Id. at 412, 197 N.W.2d at 22. We found the insurance exclusion to be unambiguous. Exclusions j(5) and (6) are similar to this exclusion. The policy clearly excludes property damage which occurs to Alverson's own work, i.e., the brick. However, the facts in this case leave the terms of this policy ambiguous. In Haugan, the insured was the general contractor, responsible for the design and creation of the entire structure. Id. at 408, 197 N.W.2d at 20. Alverson was a subcontractor, responsible for the masonry and the veneer. The damage claim here involved windows which were not involved in Alverson's work. These facts leave open the possibility of two interpretations of the exclusions: (1) "that particular part of real property on which you or any contractors or subcontractors working directly or indirectly on your behalf are performing operations . . . ." or (2) "[t]hat particular part of any property that must be restored, repaired or replaced because `your work' was incorrectly performed on it." The exclusions "that particular part" and "your work" are susceptible to at least two meanings: (1) the work that the insured was contracted to perform; or (2) all work actually performed, whether it was contracted for or not. Since the exclusions are ambiguous, we must interpret them. See American Family Mut. Ins. Co. v. Elliot, 523 N.W.2d 100, 102 (S.D. 1994).
[¶ 22] When a policy is ambiguous, we should liberally construe the policy "in favor of the insured and strictly against the insurer." Id. ( citing Pete Lien Sons, Inc. v. First Am. Title Ins. Co., 478 N.W.2d 824, 827 (S.D. 1991); Tri-State Ins. Co. of Minn. v. Bollinger, 476 N.W.2d 697, 701 (S.D. 1991); McGriff v. United States Fire Ins. Co., 436 N.W.2d 859, 862 (S.D. 1989)). In insurance contracts, when we deal with terms of exclusion, we strictly construe the terms of the exclusion. Novak v. State Farm Mut. Auto. Ins. Co., 293 N.W.2d 452, 455 (S.D. 1980).

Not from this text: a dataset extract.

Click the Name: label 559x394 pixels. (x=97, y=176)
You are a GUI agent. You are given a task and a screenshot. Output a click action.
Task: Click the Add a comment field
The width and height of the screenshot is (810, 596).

[¶ 23] The terms which must be construed in this case are "that particular part" and "your work." Again, in Haugan we stated that the exclusion denies coverage "arising out of damage to the work or product of the insured." 86 S.D. at 412, 197 N.W.2d at 22. We went on to quote Home Indem. Co. v. Miller, 399 F.2d 78, 84 (8th Cir. 1968):
When viewed and considered in the light of the entire contract, and as a part thereof, it is clear that such clause excludes from liability thereunder any claim for damages arising from internal defectiveness of the insured's own work product.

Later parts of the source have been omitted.